* PROBLEMA POSTO 1: Traduci in inglese questa frase dell'estratto sulla Tunisia: "Tunisia ancora nel caos, in attesa che venga varato il governo di unità nazionale."
* PROBLEMA POSTO 2: Secondo l'estratto sulla Tunisia, che cosa ha causato momenti di tensione a Tunisi questa mattina? Spiegalo in una o due frasi.
* PROBLEMA POSTO 3: Riscrivi il passo dell'estratto sulla Tunisia che si apre con le parole contenenti "Ancora caos in" e si chiude con "le versioni sull’accaduto.", sostituendo "polizia" con "guardia nazionale".

* ESTRATTO DEL TESTO:
Ancora caos in Tunisia: attesa per la formazione del nuovo governo
Tunisia ancora nel caos, in attesa che venga varato il governo di unità nazionale.
Unione Europea e Stati Uniti si sono detti pronti a sostenere il processo elettorale,
mentre questa mattina momenti di tensione si sono vissuti nella capitale, Tunisi,
dove una manifestazione contro il presidente Ben Alì è stata dispersa dalla polizia
con lacrimogeni e getti d’acqua. Si sono conclusi in piena notte, invece, gli scontri
intorno al palazzo presidenziale di Cartagine, fra l'esercito e le milizie che facevano
capo all'ex consigliere per la sicurezza Ali Seriati. Diverse le versioni sull’accaduto.

* VOCI FORNITE:
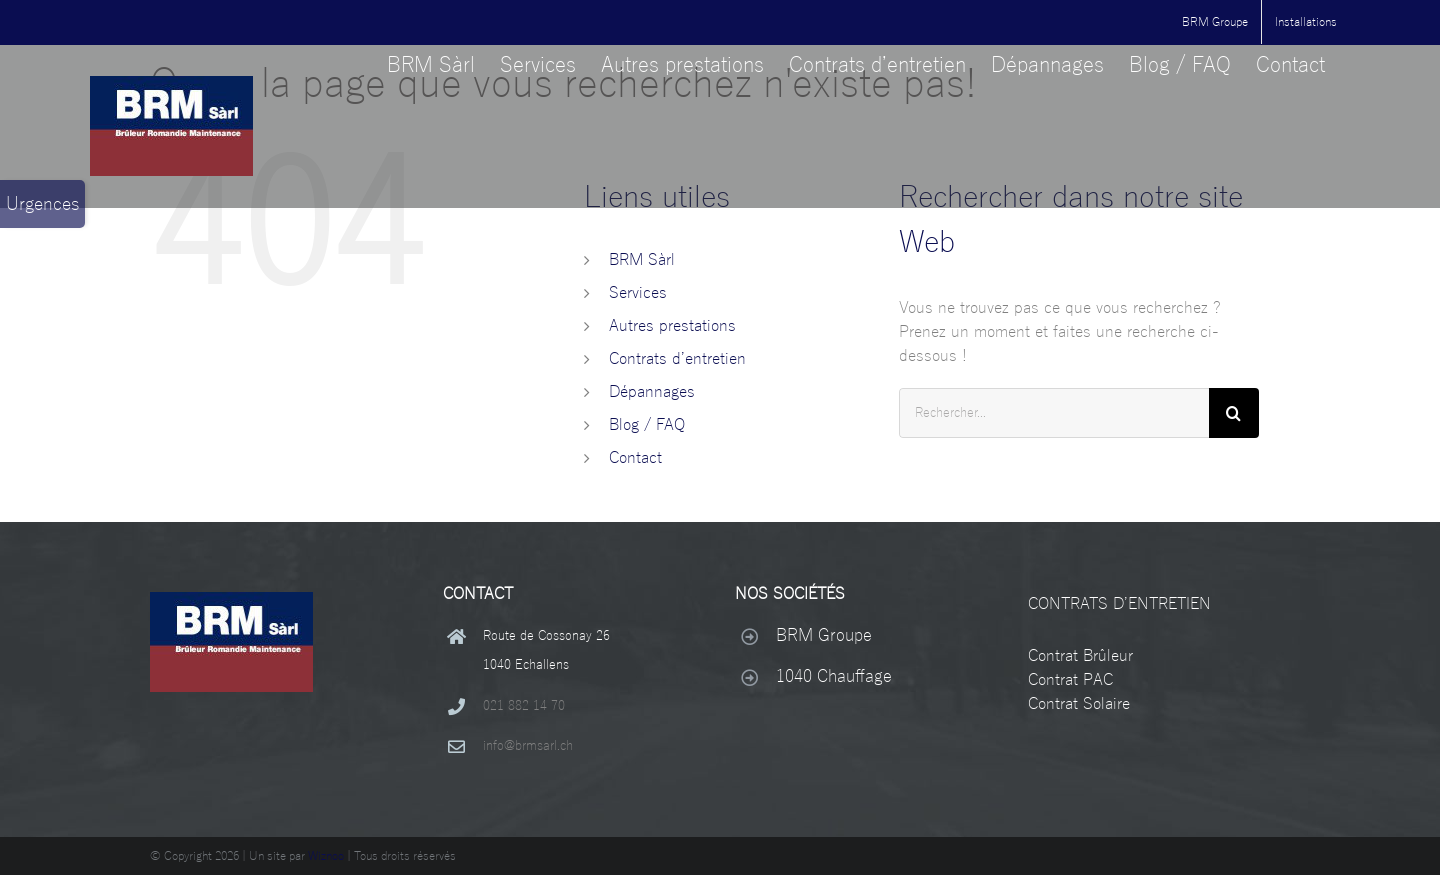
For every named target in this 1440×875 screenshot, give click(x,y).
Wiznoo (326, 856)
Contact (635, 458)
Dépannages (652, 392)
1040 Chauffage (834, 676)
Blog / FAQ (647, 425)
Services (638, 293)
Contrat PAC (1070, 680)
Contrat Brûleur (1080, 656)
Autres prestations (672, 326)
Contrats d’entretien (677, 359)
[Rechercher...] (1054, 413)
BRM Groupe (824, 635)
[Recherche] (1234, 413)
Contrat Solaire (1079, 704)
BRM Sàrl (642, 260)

* RISULTATO FINALE 1: Tunisia is still in chaos, waiting for the national unity government to be launched.

* RISULTATO FINALE 2: Una manifestazione contro il presidente Ben Alì è stata dispersa dalla polizia con lacrimogeni e getti d’acqua.

* RISULTATO FINALE 3:
Ancora caos in Tunisia: attesa per la formazione del nuovo governo
Tunisia ancora nel caos, in attesa che venga varato il governo di unità nazionale.
Unione Europea e Stati Uniti si sono detti pronti a sostenere il processo elettorale,
mentre questa mattina momenti di tensione si sono vissuti nella capitale, Tunisi,
dove una manifestazione contro il presidente Ben Alì è stata dispersa dalla guardia nazionale
con lacrimogeni e getti d’acqua. Si sono conclusi in piena notte, invece, gli scontri
intorno al palazzo presidenziale di Cartagine, fra l'esercito e le milizie che facevano
capo all'ex consigliere per la sicurezza Ali Seriati. Diverse le versioni sull’accaduto.